I don't quite understand how I'm not being "fair" to Apple on these points.


----------



## adobo

madpoet said:


> I'll answer those 2 since they are the easiest  On the first point, I have an iPhone with a data plan that I can tether to any Windows or Mac PC. So now I'm paying for a data plan for the iPhone (which you HAVE to pay for if you have an iPhone) and a data plan for the iPad, since I won't be able to tether my iPhone to it without some serious hacking. That's why I was saying yet another data plan.
> 
> On the eReader front, I spend a LOT of time reading on eReaders and I've owned and reviewed tons. I can tell you unequivocally that the E-Ink readers are infinitely easier on the eyes than an LCD screen. It's just a simple fact. If you are a light reader I am sure the LCD won't bother you as much, but if you are a moderate to heavy reader it is easy to notice the difference in eye strain.
> 
> I don't quite understand how I'm not being "fair" to Apple on these points.

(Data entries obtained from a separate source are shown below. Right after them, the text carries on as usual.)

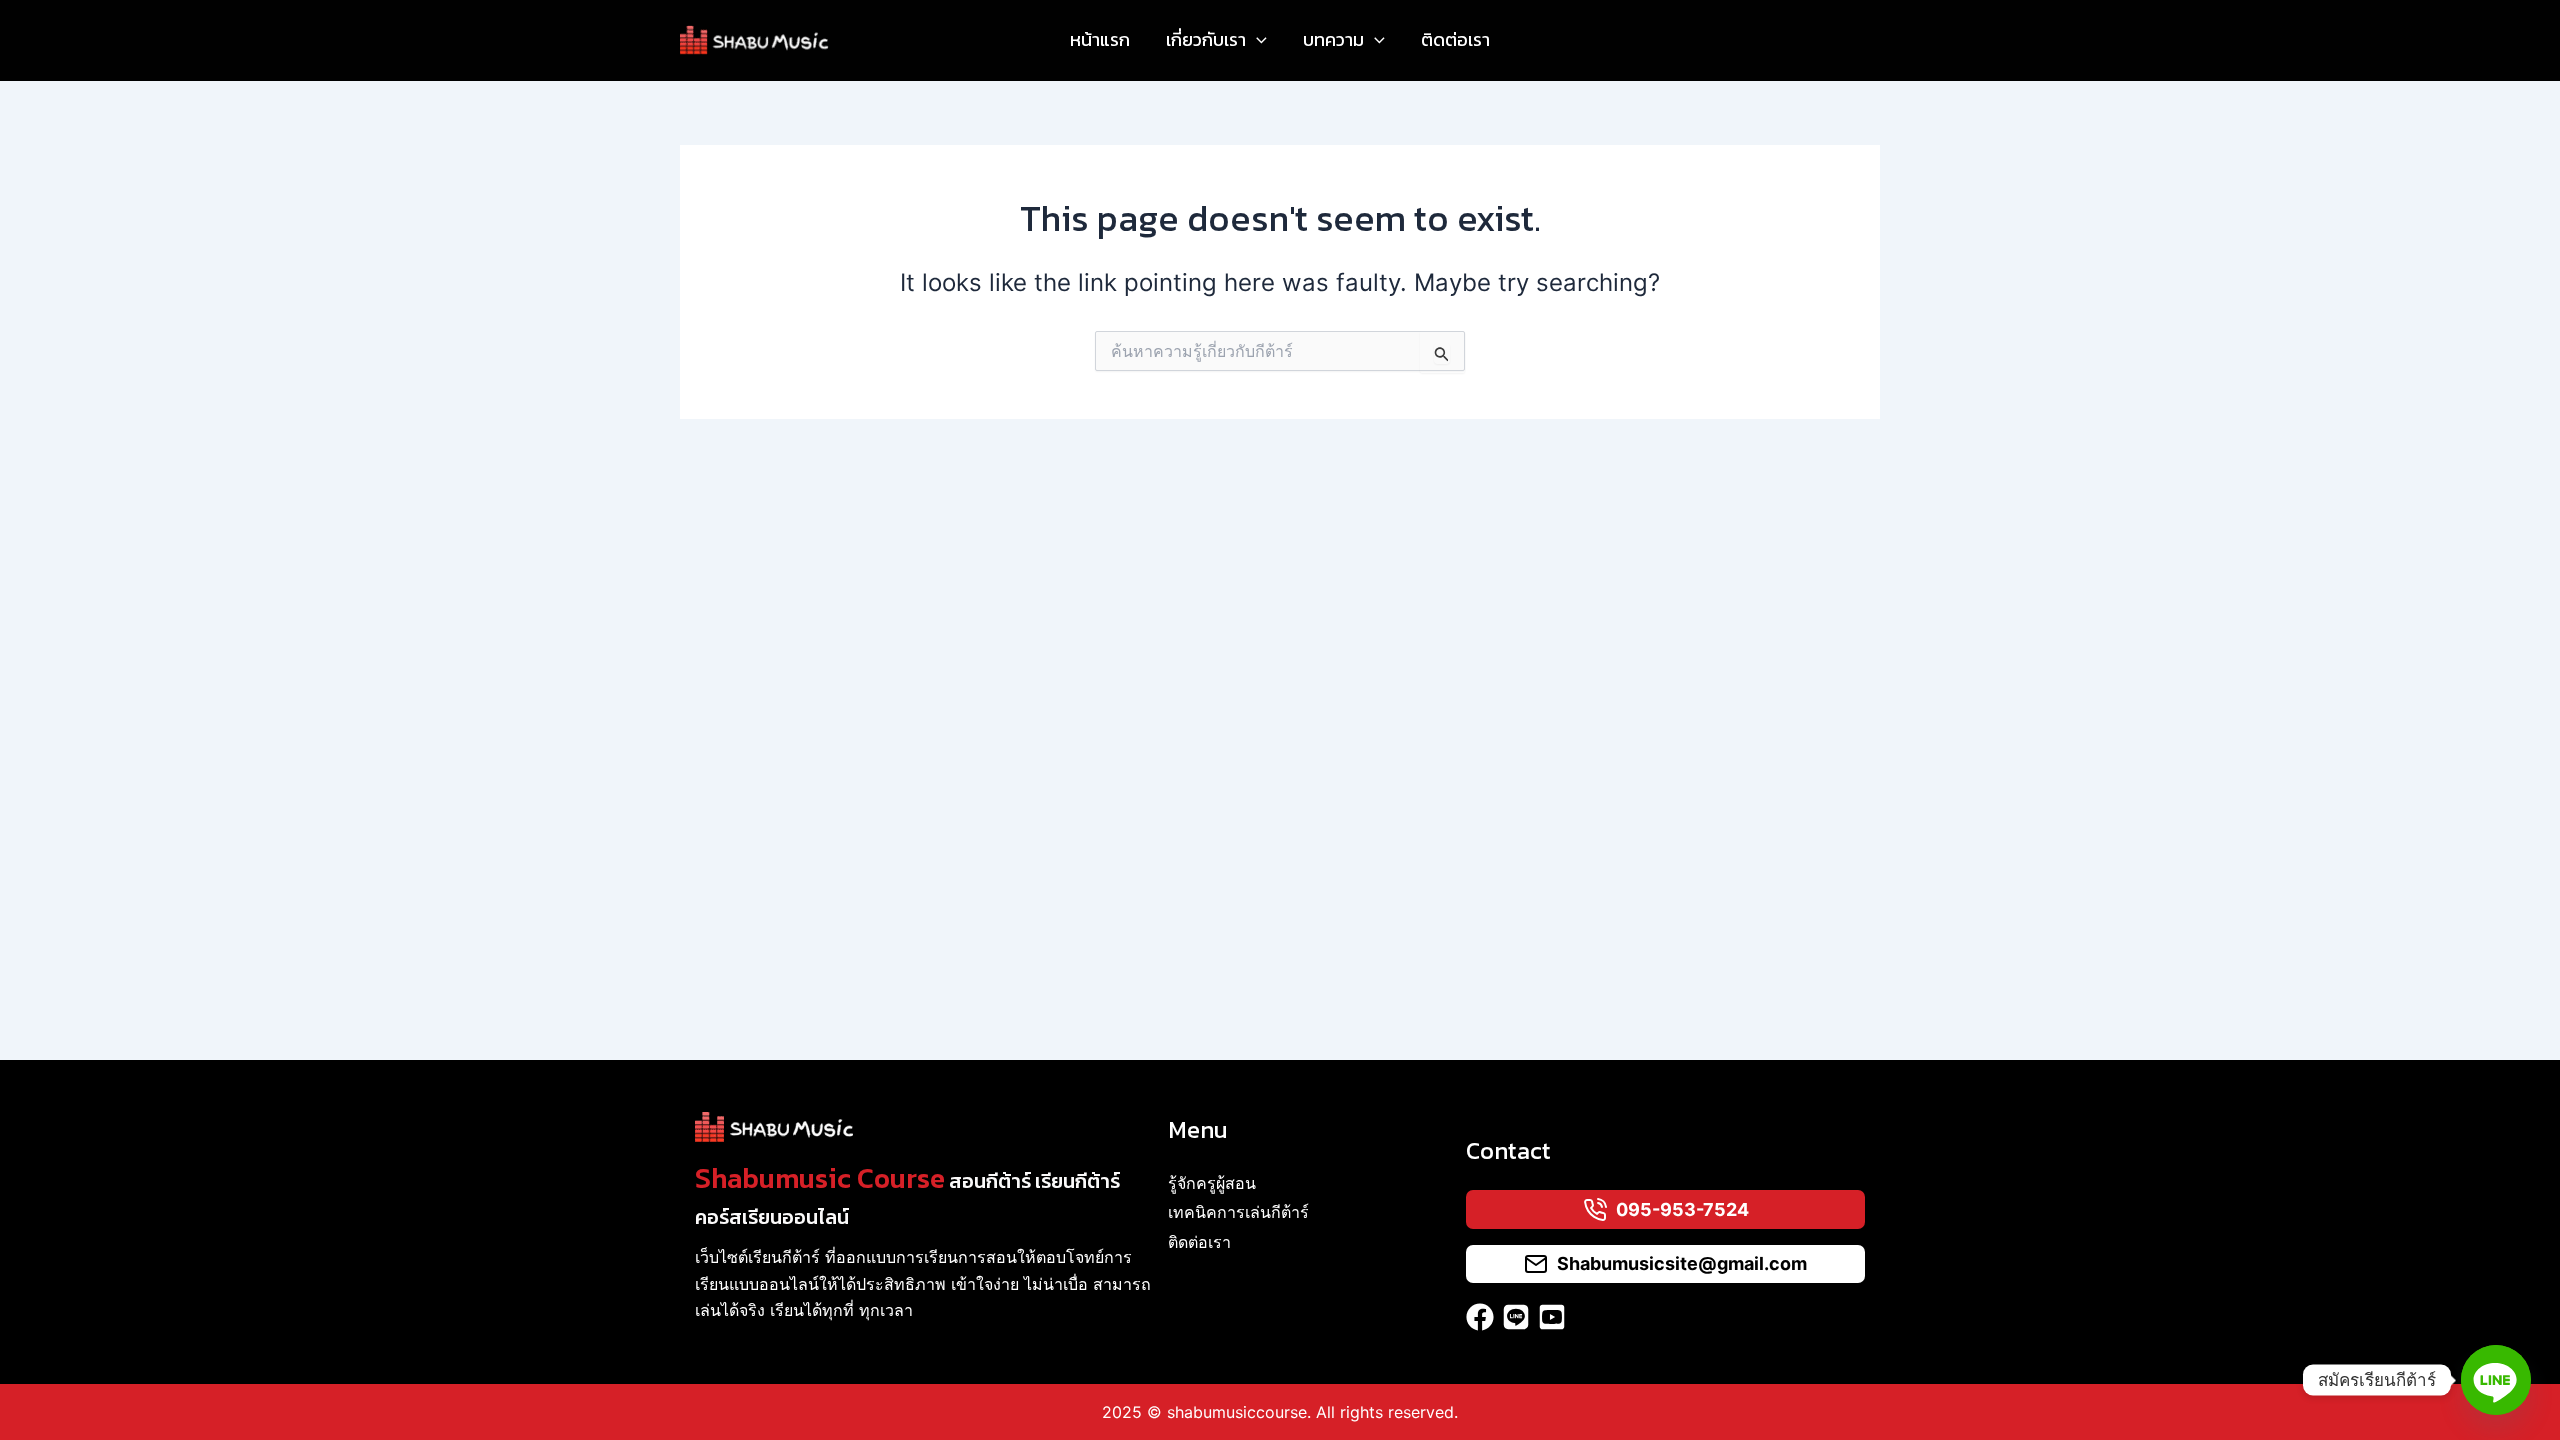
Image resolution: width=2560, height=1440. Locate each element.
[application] (1256, 40)
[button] (1216, 40)
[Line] (2496, 1380)
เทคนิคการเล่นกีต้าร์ (1238, 1212)
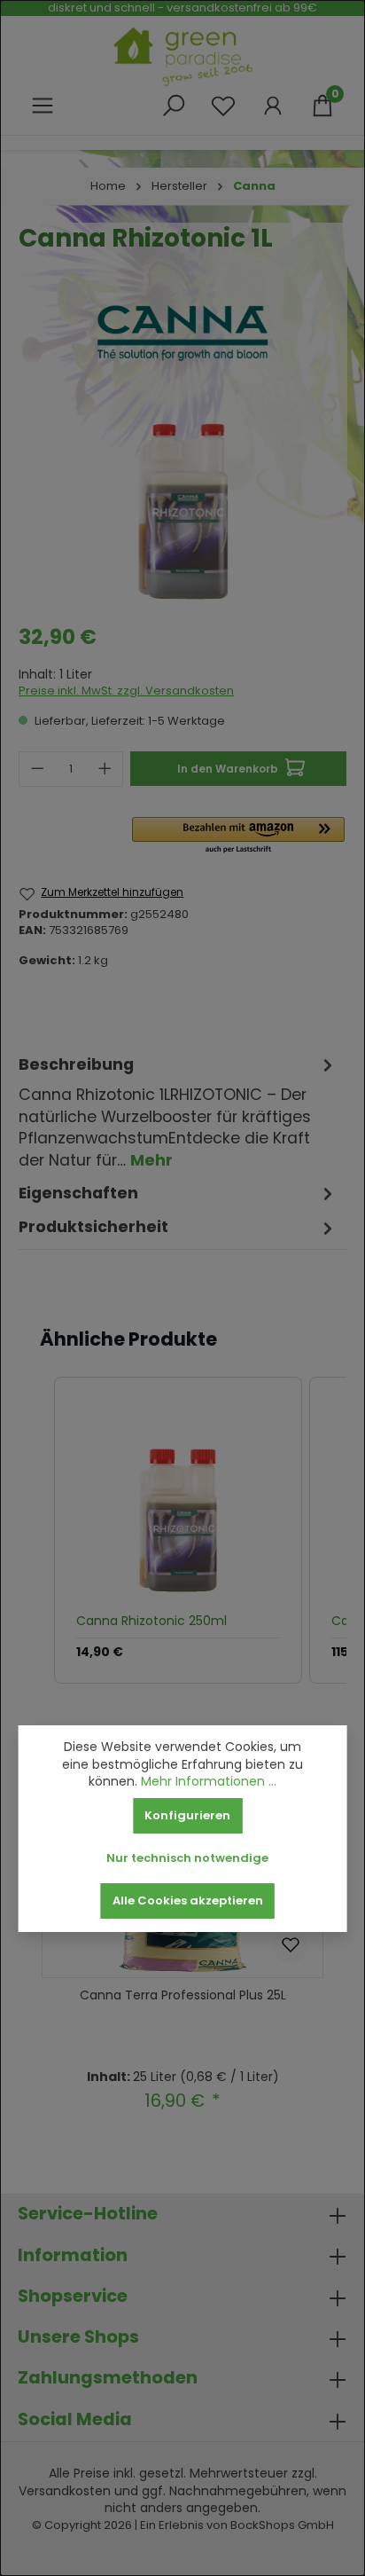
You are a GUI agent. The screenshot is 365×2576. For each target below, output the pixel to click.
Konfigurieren (187, 1815)
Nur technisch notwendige (187, 1858)
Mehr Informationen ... (208, 1781)
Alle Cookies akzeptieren (188, 1900)
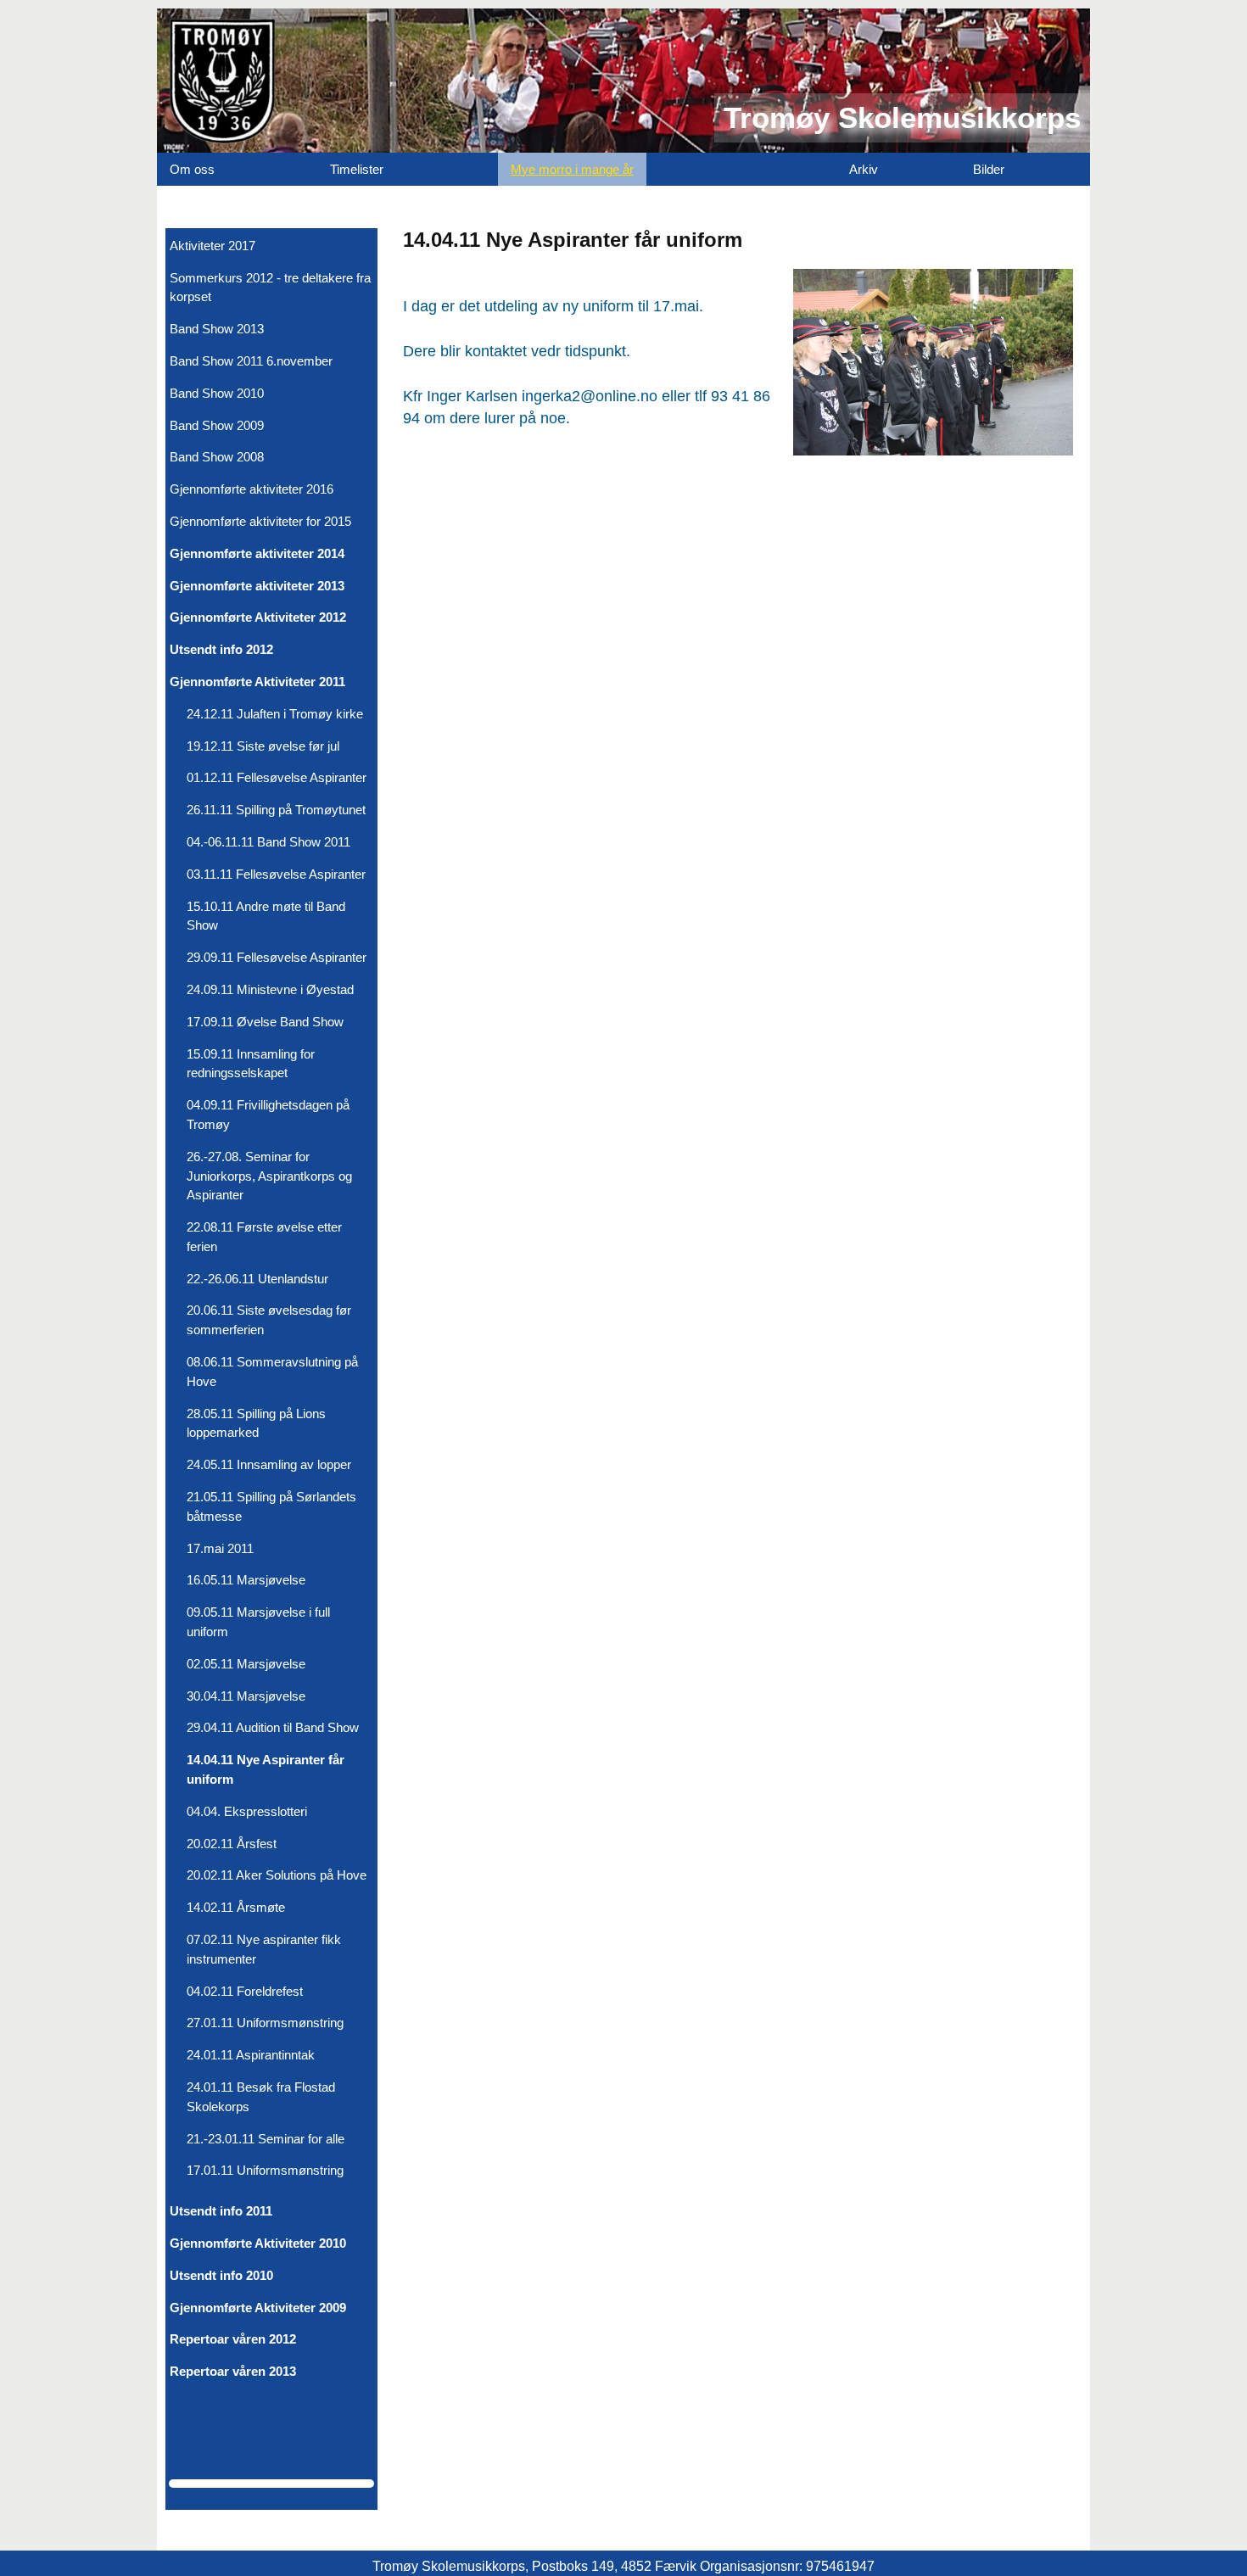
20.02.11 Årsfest (232, 1843)
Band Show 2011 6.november (251, 361)
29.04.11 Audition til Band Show (273, 1727)
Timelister (356, 169)
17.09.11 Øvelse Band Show (265, 1021)
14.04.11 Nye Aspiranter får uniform (265, 1769)
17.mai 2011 (220, 1548)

Your laptops don't get 3g access for free today. You are stealing access by jailbreaking your iPhone to enable tethering. Nothing on AT&T's data plans indicate that part of the service they provide for your iPhone includes access for other devices. 

Therefore, one of your primary complaints is that you cannot continue to cheat AT&T for free access from an iPad and you say that this is a problem with an iPad. Maybe my definition of fair is screwed up.

On your second point, you have spent considerable time on an iPad as an eReader or have access to case studies that indicate that an iPad is not suitable anything more than light reading, correct?


----------



## madpoet

Dude... get your Apple Fanboi tinfoil hat and go hang with all your compatriots at the alter of the all-powerful Steve  Since I work for a major corporation and have coporate level iPhone plans guess what.. no hacking involved. And since I've worked for 20 years on computers and had various eReaders for probably the last 5 years, I think I know pretty well the difference between an LCD screen and an E-Ink screen. If you think Apple has invented some magic pixie dust LCD screen that won't have all the same long-term reading issues as EVERY OTHER LCD screen, then there's really no point in us talking anymore. Seriously, am I hurting your Apple stock or something? Because you sure seem combative about this...


----------



## rseynaev

Hitler apparently is not happy with the iPad.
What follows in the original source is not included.